**Brief 1**
Answer these about the blog post on web service orchestration without BPEL:
(a) What was the first solution considered before the decision was put on hold?
(b) What was chosen to transform the message formats?
(c) Which JAX-WS feature allows web services to be invoked with either a SOAP message or an XML payload?
**Brief 2**
Write the next part of the blog post on web service orchestration without BPEL, picking up right after its last sentence.

**Given text**
Friday, January 30, 2009

Web Service Orchestration without BPEL

In my project there is a requirement to call few web services in sequence and aggregate the responses and expose the functionality as a web service. There are quite many services with this required behavior. The initial solution was to use some BPEL engine, but the decision was put on hold due to various reasons and we were encouraged to whip up a light weight framework in java that suits our needs. This was indeed interesting and I was successful in designing and developing a embeddable and light weight orchestration framework in java. Following are some thoughts on the same -

Since, the framework is more or less chaining of web service calls, I decided to keep the flow of messages as XML inside the orchestration framework. Modeled the Orchestration as an XML pipeline. Chaining of web service calls needed transformation of response to that of the request of the next service and XSL has been choosen to transform the message formats. Quickly whipped up an XSLUtil based on Trax (Transformation API for XML). The next challenge was to invoke the webservices using XML data as request. I decided to go the XML way to avoid marshalling/unmarshalling of POJOs from/to XML. JAX-WS came handy here. JAX-WS comes with a nice feature called Dispatch that would allow invocation of web services using either a SOAP message or XML payload, the latter met my need. It didnt take much time to play with the Dispatch interface and to implement a generic utility. I had the core componenets ready in a very short span of time.

**Source material**

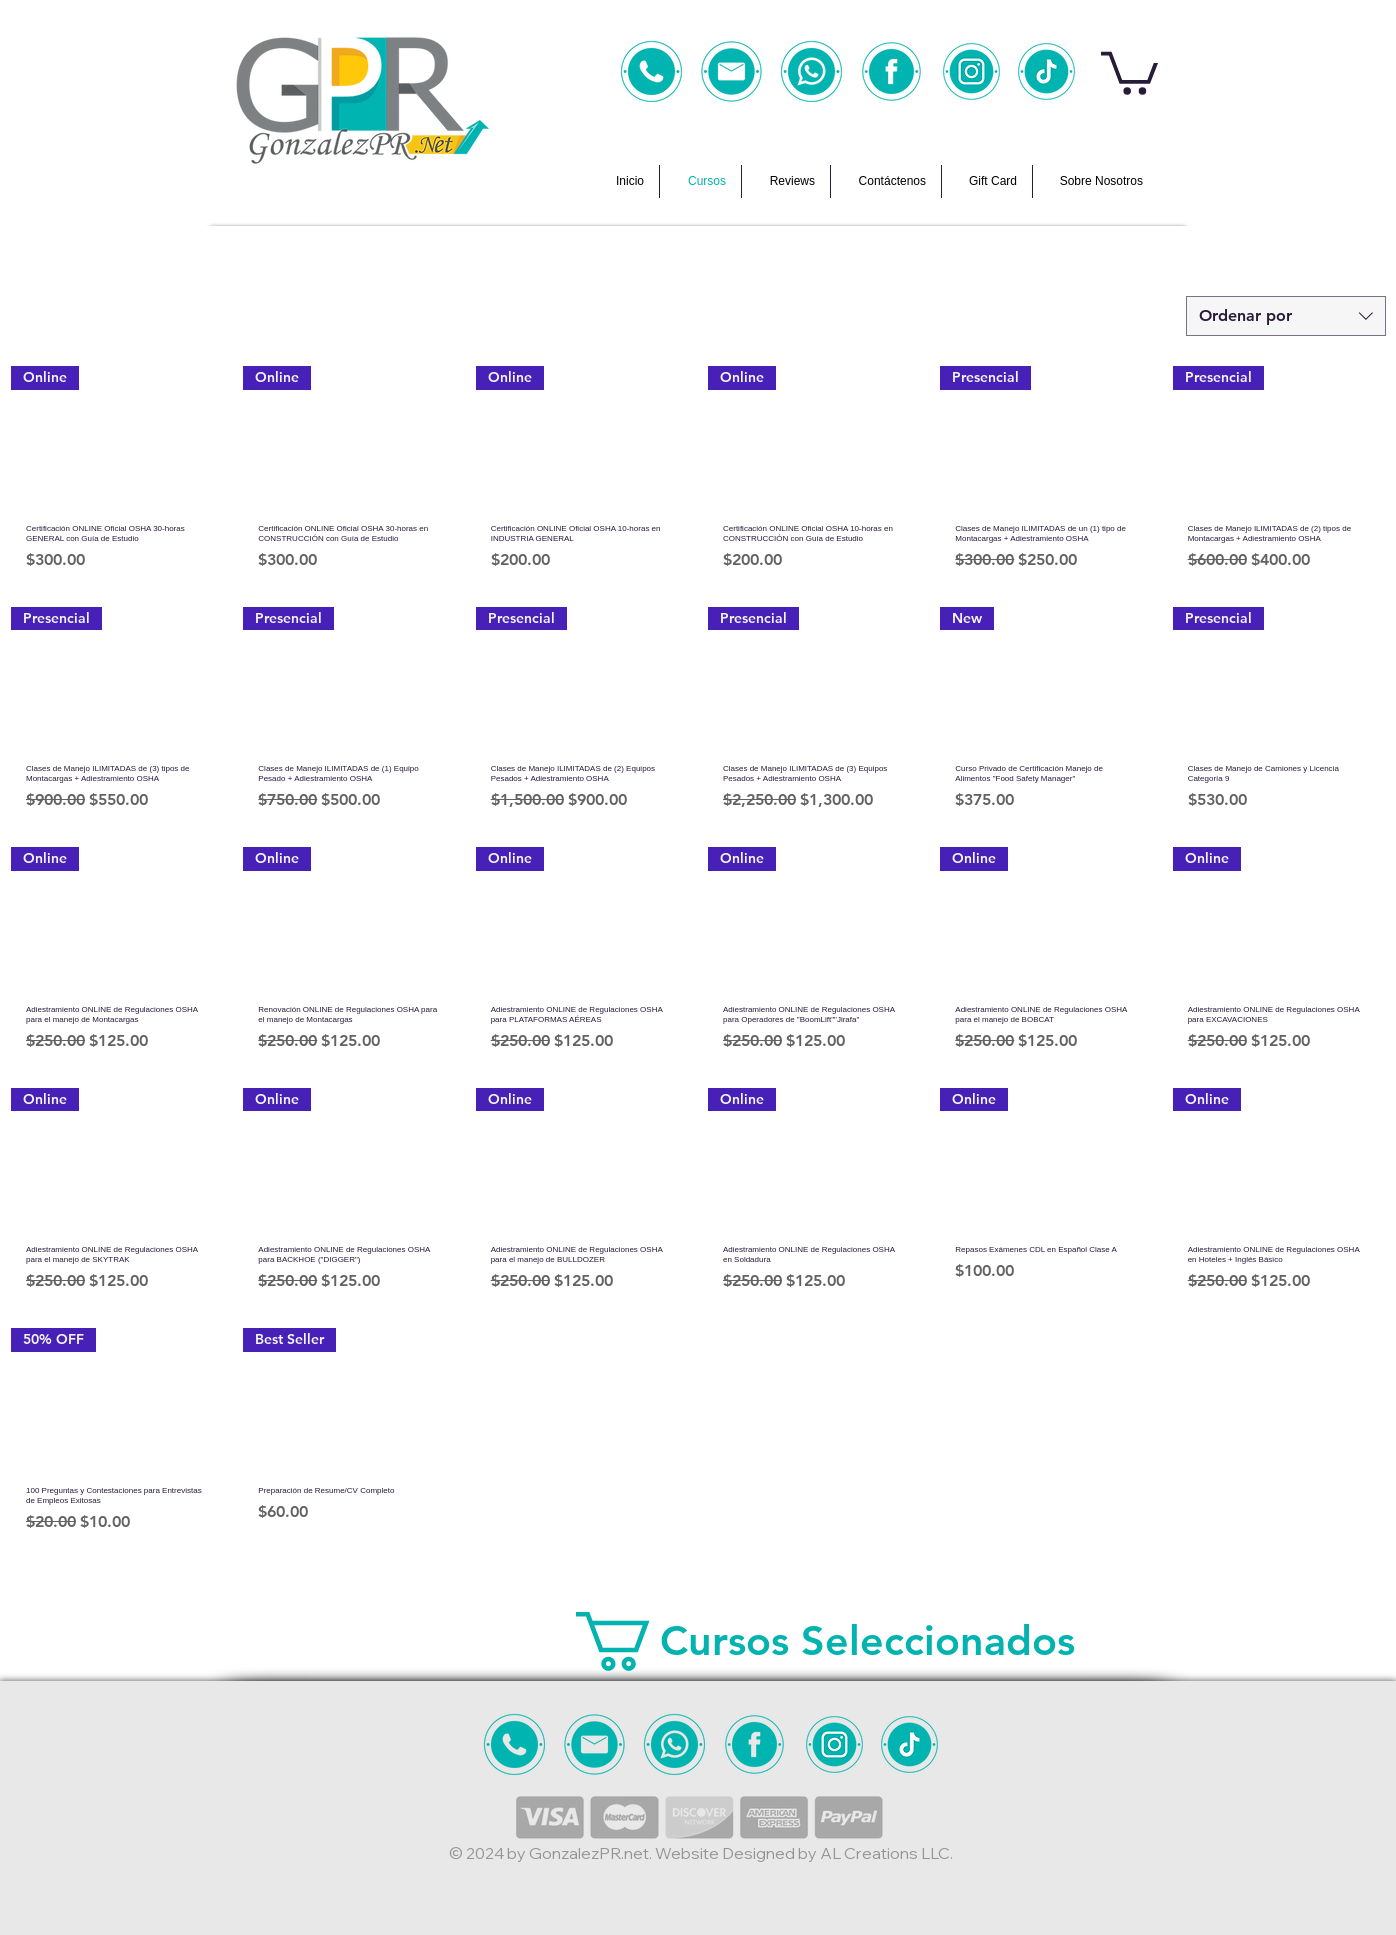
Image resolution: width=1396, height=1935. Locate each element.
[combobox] (1286, 316)
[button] (1129, 71)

**Task result 1**
(a) Using a BPEL engine.
(b) XSL.
(c) Dispatch.

**Task result 2**
The next step was to abstract the execution of these utilities, so defined the classes called *Action for transformation and invocation and made them configurable using a XML file and my little orchestration framework is ready. It also has a feature that reports the invocation trace along with the profiling information. However, this is just the beginning. There was an immediate need to add the branching, looping, assignment actions. Used JEXL for expression evaluation of branching and looping functions. And now, am thinking of adding some kind of a transition governance between the stages (using AspectJ) and add some kind of a compensation handlers to each stage. I'm also playing around with XTS of JBossTM to see if I can provide transaction recovery and make the web services transaction aware.

If you have any suggestions and ideas to improve the framework, write a comment.

4 comments:

Anonymous said...

Ravi, I am not sure if it's correctly explained in the blog. Is this a point to point WS communication? Looks like xml messagaes are created and dispatched from WS to another WS. not exactly a 'bus' oriented communication. How do you make the system aware of participating web-services meaning what is the discovery mechanism? and by transaction recovery part is it ok to assume that you are considering recovery of the communication failure ( payload recovery) ?

ravisk said...

Supradeep -
1. It is more of a web service orchestration - calling a number of web services in a particular sequence where the data from one servcie is required in the request of the subsequent one. You can say it is a kind of content based routing with message enrichment.
2. What exactly you mean by 'bus' oriented communication. The same orchestration can be done using ALSB/OSB.
3. There is no runtime discovery mechanism, it is compile time. The services are identifed to prior to orchestration of the service assembly.
4. Recovery is not in the context of communication failure. It is with regards to transaction.

Thanks for the comments, will discuss more in a mail.

Prasanna said...

Hi Ravi,Looks interesting. I am also looking for something similar. have you developed any designer for orchestrating the web services as part of this project ?. you can reply back to me at clhprasanna@gmail.com

ravisk said...

@Prasanna -
This is a quick whip of a framework to orchestrate the services in my project, so did not build any designer. The configuration was built to be fairly intuitive and simple that did not necessitate the a designer. Btw, we have adopted BPEL and am planning to write few entries on my experience with BPEL. Watch the space ;)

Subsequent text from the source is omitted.